Acaba de intentar imitar su voz. Y acaba de conseguirlo, aunque yo no quiera admitirlo. Así que cierro mis ojos con pesadez, pero odio hacerlo, porque esto sólo hace que el dolor se expanda, que parezca infinito. Podría serlo. Podría, todo esto, tratarse de la muerte, de los puntos finales de mi vida. Como todos, no sé una mierda sobre qué se siente morir, pero noto el dolor en mi cuerpo, lo complicado que ahora se volvió para mí cualquier movimiento, por minúsculo que sea, y no puedo evitar preguntarme si todos hemos conocido alguna vez a la muerte. Quizás sólo se trata de saber identificarla, quién sabe.

—Algún día vas a tener que dejar de hablar solo.

Hay una nueva voz que ya reconozco en la sala. Acaba de llegar, o puede que haya pasado bastante tiempo escuchando desde alguna parte, pero yo no lo sé y tampoco quiero saberlo. Lo único que tengo claro es que Richard suele llegar de noche, o al atardecer, y que cuando lo hace trae consigo alguna especie de droga que calma todos mis dolores para dejarme hablar. Hoy, sea el día que sea, no es la excepción, porque el hombre se acerca a mí con un frasco en la mano. El líquido no tiene color, y sabe muy mal, pero el placer que genera en mí dejar de sentir dolor vale eso y cualquier cosa, por horrible que parezca.

—Bébelo. Hoy tienes mucho de qué hablar—me indica Richard mientras se sienta sobre la cómoda silla que acaba de aparecer justo detrás de él.

Acaba de dejar el frasco de cristal justo en mi mano, y de por sí envolverlo con mis dedos para impedir que caiga se vuelve un acto titánico. Richard es consciente de eso, siempre lo ha sido, pero prefiere observar desde su lugar a que yo pueda moverme. Como ya lo he dicho: podría pasar por cualquier cosa con tal de aliviar mi dolor. Eso es lo único que me motiva a querer mover mi brazo tan rápido como me veo capaz de moverme—que, en realidad, es más lento de lo que crees—, para acercar la boca del frasco a mis labios y beber del líquido. No pienso en el sabor, ni en lo asqueroso que resulta. Cierro mis ojos, suelo el frasco y este cae para estrellarse contra el suelo. Se hace añicos.

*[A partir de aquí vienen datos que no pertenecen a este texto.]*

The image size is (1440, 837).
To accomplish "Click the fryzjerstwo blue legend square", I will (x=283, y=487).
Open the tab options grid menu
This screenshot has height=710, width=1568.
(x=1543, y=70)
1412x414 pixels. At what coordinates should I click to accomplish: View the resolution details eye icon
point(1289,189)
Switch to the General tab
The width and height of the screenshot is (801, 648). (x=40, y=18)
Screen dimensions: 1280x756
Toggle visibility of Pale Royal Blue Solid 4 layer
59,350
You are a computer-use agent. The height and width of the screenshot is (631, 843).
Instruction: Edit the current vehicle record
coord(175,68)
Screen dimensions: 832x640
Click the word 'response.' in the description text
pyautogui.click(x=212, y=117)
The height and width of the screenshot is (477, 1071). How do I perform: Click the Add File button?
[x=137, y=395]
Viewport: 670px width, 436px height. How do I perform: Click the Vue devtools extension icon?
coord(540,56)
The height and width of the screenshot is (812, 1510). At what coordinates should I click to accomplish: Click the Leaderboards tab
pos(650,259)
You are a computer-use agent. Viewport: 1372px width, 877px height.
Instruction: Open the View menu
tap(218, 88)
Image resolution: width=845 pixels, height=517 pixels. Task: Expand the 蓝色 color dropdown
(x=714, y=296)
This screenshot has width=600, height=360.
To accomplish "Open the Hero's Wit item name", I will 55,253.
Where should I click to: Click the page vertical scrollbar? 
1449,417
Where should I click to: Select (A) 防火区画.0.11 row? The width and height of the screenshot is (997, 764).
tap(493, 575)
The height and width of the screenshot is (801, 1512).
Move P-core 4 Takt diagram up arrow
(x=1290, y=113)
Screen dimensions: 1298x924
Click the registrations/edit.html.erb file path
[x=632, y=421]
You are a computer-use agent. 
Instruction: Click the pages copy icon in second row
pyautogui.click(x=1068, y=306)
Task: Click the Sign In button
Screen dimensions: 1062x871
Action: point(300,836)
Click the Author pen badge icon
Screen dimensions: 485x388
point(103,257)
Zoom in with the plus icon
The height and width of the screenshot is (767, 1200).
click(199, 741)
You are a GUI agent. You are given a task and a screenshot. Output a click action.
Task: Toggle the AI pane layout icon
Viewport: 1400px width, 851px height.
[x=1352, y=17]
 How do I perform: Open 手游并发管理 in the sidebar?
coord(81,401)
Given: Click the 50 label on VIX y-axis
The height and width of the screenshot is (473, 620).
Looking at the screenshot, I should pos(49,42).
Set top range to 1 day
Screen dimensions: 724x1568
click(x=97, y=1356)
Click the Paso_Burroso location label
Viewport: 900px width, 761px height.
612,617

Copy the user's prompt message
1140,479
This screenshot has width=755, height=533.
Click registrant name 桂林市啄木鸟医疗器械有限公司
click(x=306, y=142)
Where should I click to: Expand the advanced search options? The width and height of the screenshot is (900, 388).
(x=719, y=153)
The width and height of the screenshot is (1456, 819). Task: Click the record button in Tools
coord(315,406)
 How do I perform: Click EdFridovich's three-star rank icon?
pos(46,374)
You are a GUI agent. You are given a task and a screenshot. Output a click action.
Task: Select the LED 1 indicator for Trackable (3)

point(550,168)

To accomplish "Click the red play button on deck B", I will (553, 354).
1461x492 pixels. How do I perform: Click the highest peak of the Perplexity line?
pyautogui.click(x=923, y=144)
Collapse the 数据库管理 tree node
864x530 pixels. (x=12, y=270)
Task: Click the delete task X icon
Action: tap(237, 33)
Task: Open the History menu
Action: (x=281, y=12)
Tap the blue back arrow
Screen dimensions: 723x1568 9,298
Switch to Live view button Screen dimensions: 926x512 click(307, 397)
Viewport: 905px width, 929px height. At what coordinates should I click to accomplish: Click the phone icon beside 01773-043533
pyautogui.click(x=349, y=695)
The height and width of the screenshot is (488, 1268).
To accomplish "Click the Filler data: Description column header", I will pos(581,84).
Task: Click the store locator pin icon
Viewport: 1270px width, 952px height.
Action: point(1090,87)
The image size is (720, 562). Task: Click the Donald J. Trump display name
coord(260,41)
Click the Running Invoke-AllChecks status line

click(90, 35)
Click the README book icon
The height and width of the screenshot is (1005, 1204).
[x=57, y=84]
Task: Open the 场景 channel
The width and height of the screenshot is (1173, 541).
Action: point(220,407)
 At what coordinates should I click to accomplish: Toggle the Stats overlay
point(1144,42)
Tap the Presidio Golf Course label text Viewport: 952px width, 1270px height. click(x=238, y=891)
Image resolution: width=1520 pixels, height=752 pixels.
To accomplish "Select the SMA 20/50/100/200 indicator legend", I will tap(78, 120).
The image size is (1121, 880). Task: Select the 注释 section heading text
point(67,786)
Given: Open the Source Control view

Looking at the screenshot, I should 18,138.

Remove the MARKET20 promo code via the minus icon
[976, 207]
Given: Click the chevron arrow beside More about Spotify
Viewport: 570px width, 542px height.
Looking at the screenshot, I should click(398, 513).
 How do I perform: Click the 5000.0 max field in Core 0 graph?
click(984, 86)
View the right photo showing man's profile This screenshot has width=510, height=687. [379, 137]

El tiempo pasa y yo espero sin moverme, con el brazo alzado y los ojos cerrados.

Richard permanece tranquilo, sin siquiera moverse.

—Nos parecemos a un frasco de cristal más de lo que creemos, ¿no te parece?—cuestiona, sin que me lo espere. Sigo aguardando a que el líquido haga efecto, tan inmóvil como un cadáver—. Frágiles e inútiles, siempre a merced de lo que nos rodea.

Mi cuerpo parece volver a funcionar con lentitud. Soy capaz de moverme, al menos para erguirme y poder enfrentarlo, mirándolo cara a cara.

—Hablas de nosotros—afirmo, sin necesidad de que parezca una pregunta.

Richard esboza su clásica sonrisa, a modo de afirmación.

—Realmente no consigo entender qué es lo que te divierte o entusiasma de todo esto, Richard. Hacer sufrir a los jóvenes, matarlos, reírte de nosotros como si fuésemos payasos andantes. No veo razón por la que una mente como la tuya pierda el tiempo en mentes como las nuestras.